Cheira-me que há aqui alguma sazonalidade
«Seria um risco para todos nós como cidadãos que em algum momento podemos precisar de cuidados paliativos», disse o bastonário da Ordem dos Médicos referindo-se à eutanásia.
Quer isto dizer que Pedro Nunes voltou à carga, usando o mesmo tipo de argumentos que em Março do ano passado, aquando de uma sua entrevista à Lusa* que ficou célebre pela fantástica afirmação de que o Código Deontológico, depois de revisto, "poderá dizer o mesmo" embora "de forma diferente". Na altura reagi e, como os equívocos se mantêm, transcrevo o que então referi sobre este assunto específico (triste sina a minha, hoje passo o dia a repetir-me).
Discutir a eutanásia por oposição aos cuidados paliativos é perverso, sobretudo quando se trata do bastonário da OM (Pedro Nunes não estava, nem em Março nem agora, a falar em nome pessoal) e se deixam nas entrelinhas algumas insinuações pouco razoáveis, nomeadamente o primado das razões económicas na defesa da eutanásia.

# [Dados fornecidos]

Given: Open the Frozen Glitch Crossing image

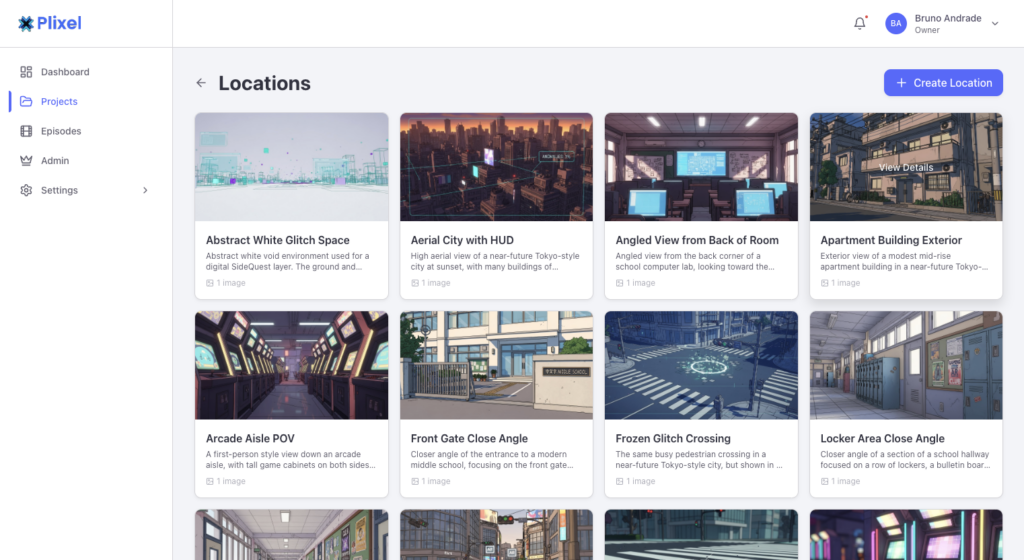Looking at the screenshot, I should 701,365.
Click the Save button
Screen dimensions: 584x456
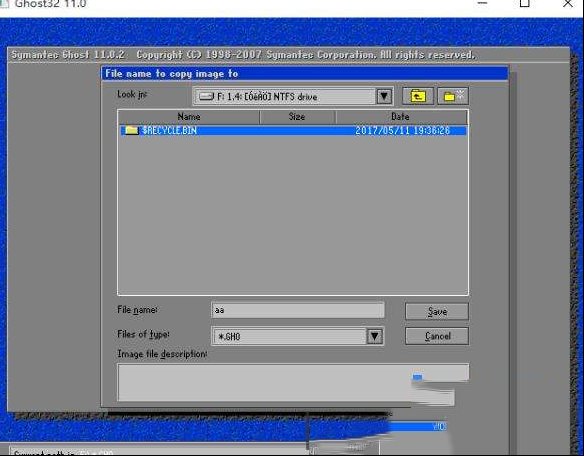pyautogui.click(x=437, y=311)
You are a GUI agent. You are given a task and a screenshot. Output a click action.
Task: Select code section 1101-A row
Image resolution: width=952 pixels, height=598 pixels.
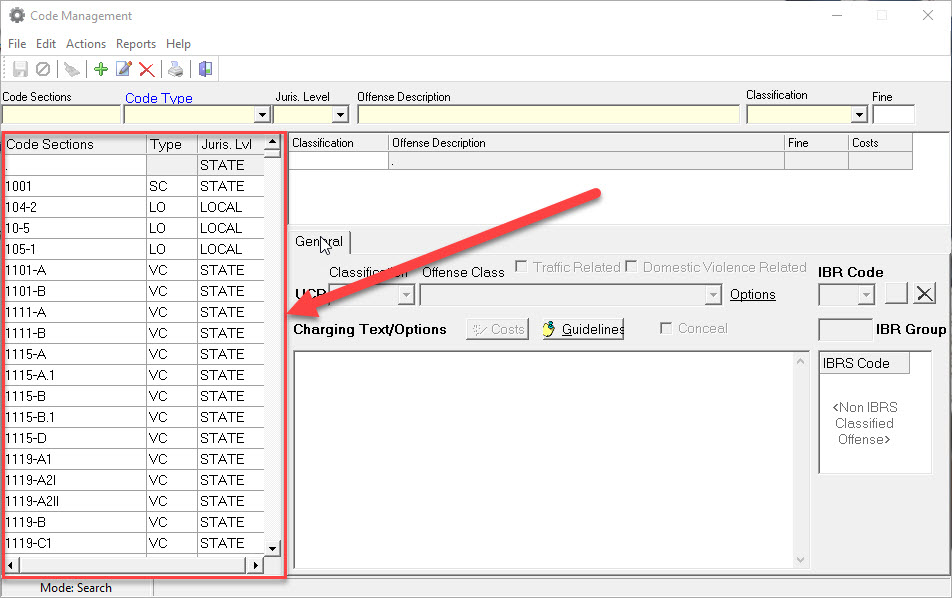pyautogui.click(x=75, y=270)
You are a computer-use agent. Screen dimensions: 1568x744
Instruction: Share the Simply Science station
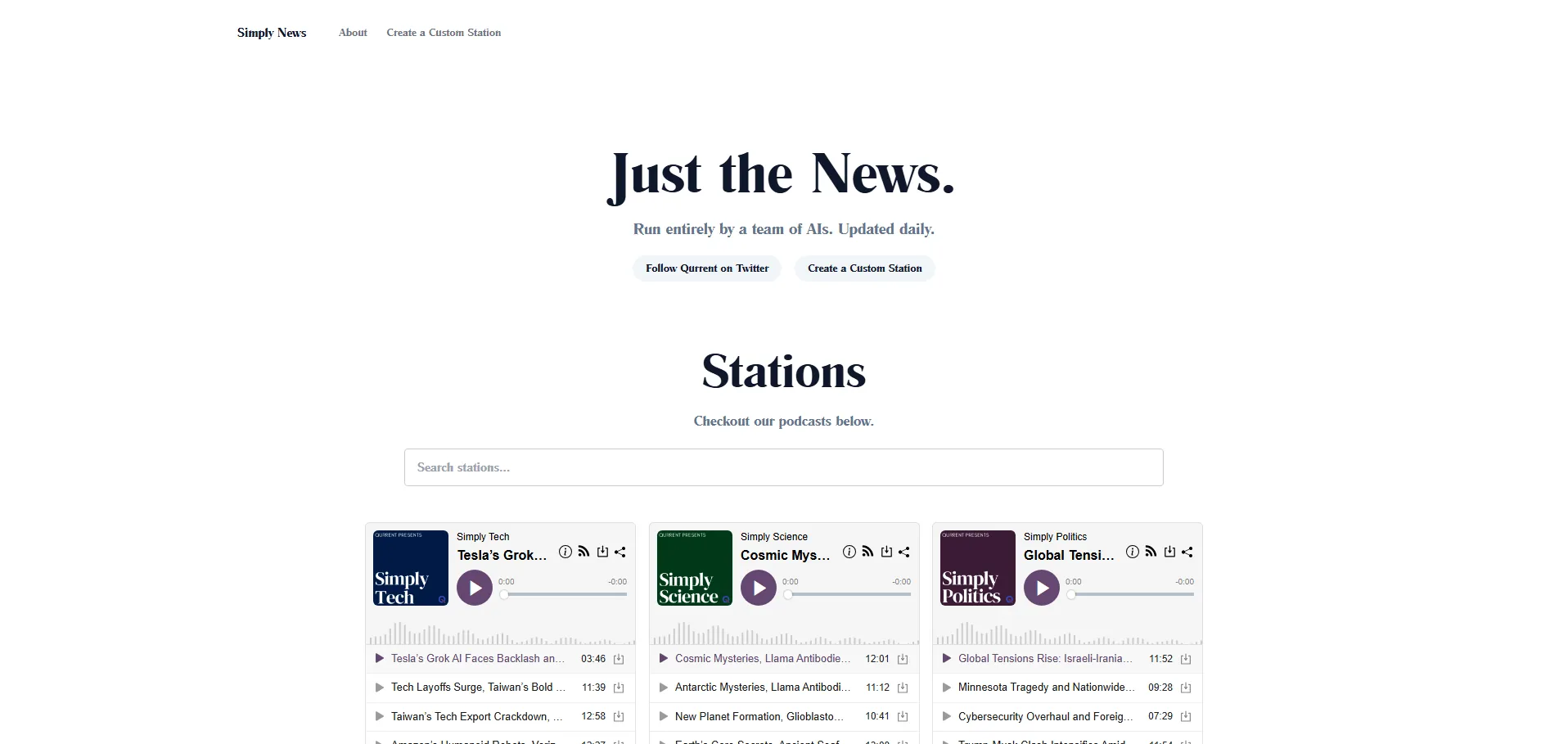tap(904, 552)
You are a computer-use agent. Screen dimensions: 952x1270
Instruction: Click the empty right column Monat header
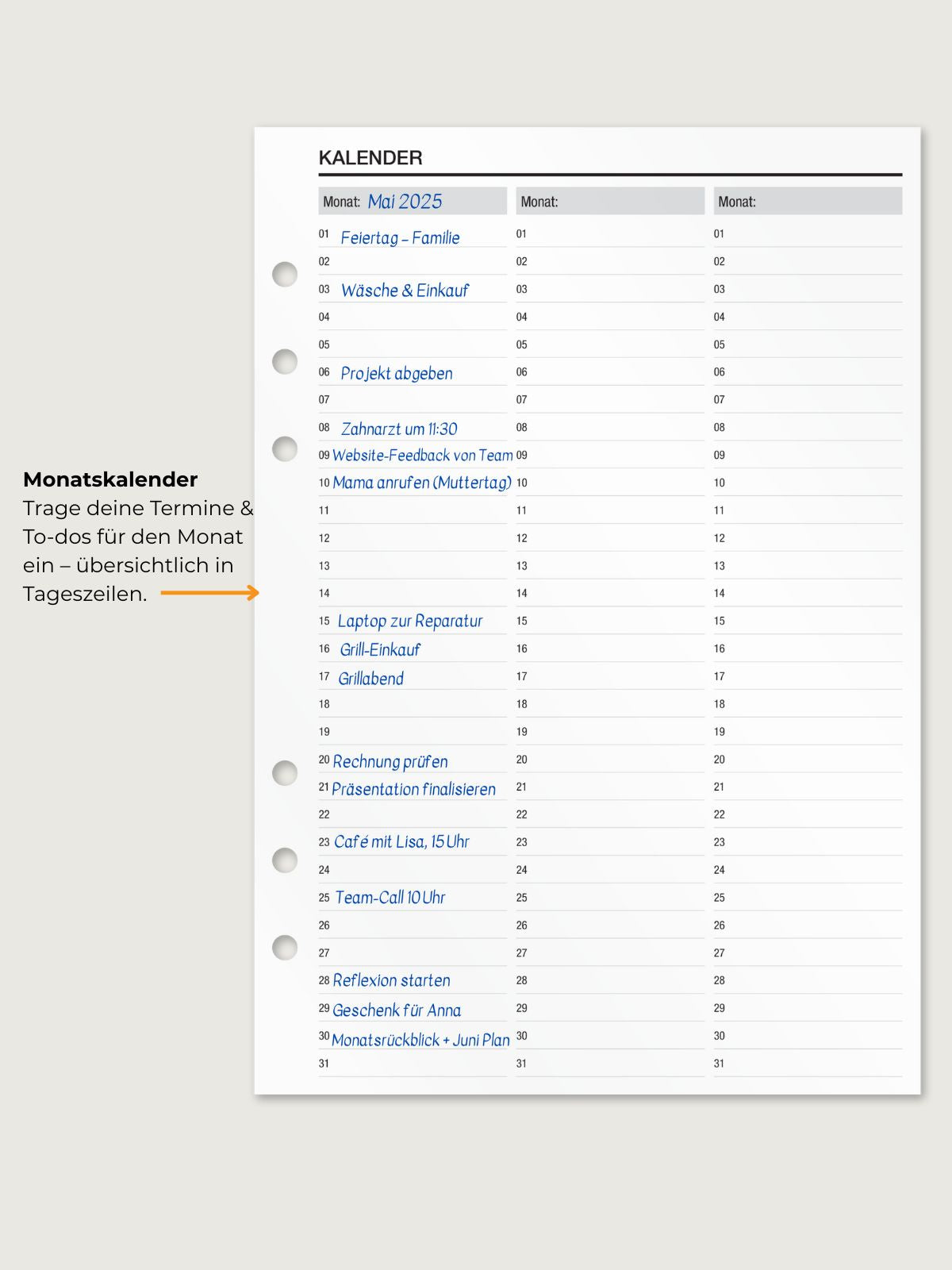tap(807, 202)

# [O que fazer]
- A) Segundo o texto sobre a eutanásia, o que é que o autor considera perverso?
- B) Retome o texto sobre a eutanásia a partir do ponto em que ele termina e escreva a sua continuação.

# [Respostas]
- A) Discutir a eutanásia por oposição aos cuidados paliativos.

- B)
Reduzir os cuidados paliativos à analgesia é errado e grave. Caso interesse, cf. WHO Definition of Palliative Care.
Sobre as posições pessoais do bastonário face à eutanásia – insisto que é uma opinião pessoal e que não traduz a posição de "todos os médicos" – cito Bruno Maia, «Este começa por dizer que "se um dia o país aceitar a eutanásia, a ordem não poderá punir um médico por matar um doente". Muito nos espanta o desconhecimento sobre os procedimentos da eutanásia de Pedro Nunes, pois só uma profunda ignorância sobre o que está em causa pode justificar que o bastonário ache que eutanásia é um médico poder matar alguém. Depois este afirma que "se forem disponibilizados aos doentes todos os apoios em termos de cuidados paliativos, a dor deixa de existir". Infelizmente Pedro Nunes ainda não percebeu que a dor não é só um fenómeno físico e que há sofrimentos que não são solúveis com medicação. Também ainda não percebeu que a discussão em torno da eutanásia, é mais um debate social sobre o direito à escolha livre, consentida e informada e não (apenas, digo eu) um debate entre médicos sobre princípios éticos. Aliás, princípios éticos cuja decisão de os inscrever num código deontológico está restrita a apenas um pequeno grupo de uma dúzia e não é resultado de um debate profundo que atravesse toda a classe médica.»
*não consigo encontrar o link da entrevista, se alguém o tiver por aí agradeço.